Document segment:
☆ ☆ ☆ ☆ ☆

Shakespeare’s Measure for Measure is a play that is hard to like. It is stark, structured, and monotoned in dialogue and plot. The characters within the play are overwhelming disgusting specimens of humanity who are one dimension characters which seem to not be fully developed. Central character, The Duke, is a cruel and calculating leader that is more like a puppet master than a living, breathing man. He is responsible for manipulating the characters’ and free will within the play, Measure for Measure. The Duke’s actions are morally wrong.
While The Duke claims his motivations are pure and he is trying to observe the governance of Vienna, there are other motives. The Duke likes to control people, by pretending to be a Friar is able to emotional rape and manipulate people and their free will. The Duke, who lives Italy, is in charge and it is his civic duty to maintain order. However, he seems unable to do so on his own. He employs the indifferent and unemotional Lord Angelo to carry out the gruesome work as punisher. The Duke, instead, decides that he should go out and mingle with his citizens.
He decides to dress like and pretend to be a Friar. Lord Angelo, like many corrupt official, becomes intoxicating with power, using it for his own gain. The Duke shrugs off his duties to another individual which is obviously not trust worthy. He does this because he is lazy and is not entirely comfortable with enforcing the law. The Duke believes that he is incapable of enforcing the law himself and therefore his authority is reduced. He comments, to Thomas, “our decrees, / Dead to infliction, to themselves are dead, / And Liberty plucks Justice by the nose” (1. 3. 27-29).
Thomas responds “It rested in your Grace / To unloose this tied-up Justice when you pleased” (1. 3. 31-32). It is clear that Thomas also believes that The Duke has intentionally stop doing the job he is responsible for. The Duke acknowledges Thomas’ point and explains that he wants to remain a kind leader and not one known for punishment. He states “‘Twould be my tyranny to strike and gall them / For what I bid them do; for we bid this be done / When evil deeds have their permissive pass, / And not the punishment” (1.
3. 36-39). Instead of completing his civic duties, The Duke chooses to go down to the prison and pretends to be a Friar. In pretending to be a religious figure he breaking the trust which individuals place in God and the people who are chosen to represent God. His behavior is questionable and his motives are clear — he wants to be a voyeur. He claims he wants to be closer to the people he was chosen to lead however, this is the ultimate control.
The Duke is supposed to be civic minded and ethical yet he easily chooses to deceive the people, in prison, that need him, whether a Friar or a Leader, him most. As he takes people’s confessions he taunts them. For example when he speaks with Juliet who has conceived out of wedlock, his approach is callus. The Duke informs her that it is her fault the man, Claudio, she loves will be punished by Lord Angelo through execution. Then the Duke talks to Claudio, and advises him that he should just give up hope of life and seeking Juliet again and hoped he is “prepared to die” (3. 1. 4).

☆ ☆ ☆ ☆ ☆

Available data:
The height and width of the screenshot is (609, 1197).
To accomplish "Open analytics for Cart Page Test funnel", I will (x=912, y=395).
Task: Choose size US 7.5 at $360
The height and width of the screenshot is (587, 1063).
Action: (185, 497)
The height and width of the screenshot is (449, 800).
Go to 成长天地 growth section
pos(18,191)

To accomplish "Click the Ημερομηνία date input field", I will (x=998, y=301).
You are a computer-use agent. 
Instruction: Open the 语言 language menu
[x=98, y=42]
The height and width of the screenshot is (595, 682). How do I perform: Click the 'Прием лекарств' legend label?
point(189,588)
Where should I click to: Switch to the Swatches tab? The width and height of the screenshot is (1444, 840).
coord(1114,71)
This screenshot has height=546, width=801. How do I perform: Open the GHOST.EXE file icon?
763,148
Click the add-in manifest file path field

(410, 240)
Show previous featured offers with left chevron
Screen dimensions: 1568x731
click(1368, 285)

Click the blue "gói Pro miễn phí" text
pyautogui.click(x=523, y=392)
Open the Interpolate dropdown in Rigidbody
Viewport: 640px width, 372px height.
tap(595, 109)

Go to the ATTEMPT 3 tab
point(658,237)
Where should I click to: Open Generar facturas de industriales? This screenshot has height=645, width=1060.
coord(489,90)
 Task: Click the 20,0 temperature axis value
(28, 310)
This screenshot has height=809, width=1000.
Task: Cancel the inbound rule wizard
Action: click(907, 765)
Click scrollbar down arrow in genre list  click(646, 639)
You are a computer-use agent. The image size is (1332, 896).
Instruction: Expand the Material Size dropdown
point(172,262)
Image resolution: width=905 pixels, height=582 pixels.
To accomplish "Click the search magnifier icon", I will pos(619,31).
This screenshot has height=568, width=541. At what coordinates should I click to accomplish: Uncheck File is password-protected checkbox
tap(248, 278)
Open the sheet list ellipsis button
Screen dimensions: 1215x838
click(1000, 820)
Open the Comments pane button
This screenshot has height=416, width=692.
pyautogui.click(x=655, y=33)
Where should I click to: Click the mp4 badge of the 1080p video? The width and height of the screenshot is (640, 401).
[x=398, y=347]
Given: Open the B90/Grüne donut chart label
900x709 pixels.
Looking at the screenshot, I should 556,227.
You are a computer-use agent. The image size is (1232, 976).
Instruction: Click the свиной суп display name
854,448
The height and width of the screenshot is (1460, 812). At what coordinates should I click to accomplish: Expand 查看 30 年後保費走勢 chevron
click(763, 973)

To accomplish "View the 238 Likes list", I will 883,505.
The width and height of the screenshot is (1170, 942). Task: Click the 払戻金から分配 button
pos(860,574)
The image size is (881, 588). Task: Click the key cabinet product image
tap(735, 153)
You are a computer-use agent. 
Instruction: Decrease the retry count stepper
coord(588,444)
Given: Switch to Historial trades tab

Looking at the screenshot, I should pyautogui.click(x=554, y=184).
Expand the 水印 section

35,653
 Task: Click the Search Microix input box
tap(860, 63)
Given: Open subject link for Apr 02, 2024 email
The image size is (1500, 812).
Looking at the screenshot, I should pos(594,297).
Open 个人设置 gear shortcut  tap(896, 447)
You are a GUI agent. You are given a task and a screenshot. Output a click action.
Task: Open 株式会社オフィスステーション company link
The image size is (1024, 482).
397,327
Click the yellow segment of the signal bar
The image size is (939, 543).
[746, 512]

☆ ☆ ☆ ☆ ☆

Assignment:
Can you pick up the essay on Shakespeare's Measure for Measure after its last sentence and carry it on?

Written response:
This is followed by a long, unemotional speech about how life is not worth living and that nothing in life really matters, as way to encourage Claudius to be thankful for his early demise. The Duke is not done yet, he continues to make people believe he is a Friar and uses this power to manipulate them. The Duke becomes aware that Claudio’s sister, a virgin, has agreed to have sex with him. In doing so, Lord Angelo has agreed that Claudio will not be killed. Isabella explains the situation to her brother. However, The Duke insists on listening.
He requires the prison to offer him a “concealed” (3. 1. 53) spot. Eventually, The Duke reveals himself and claims that Lord Angelo was never serious and “had never the purpose to corrupt her; only he hath made an assay of her virtue to practice his judgment with the disposition of natures” (3. 1. 161-164). Once again The Duke is manipulating the lives of the people he is supposed to protect and look after. He creates situations and causes people to react in certain ways. He is amused and satisfied with himself.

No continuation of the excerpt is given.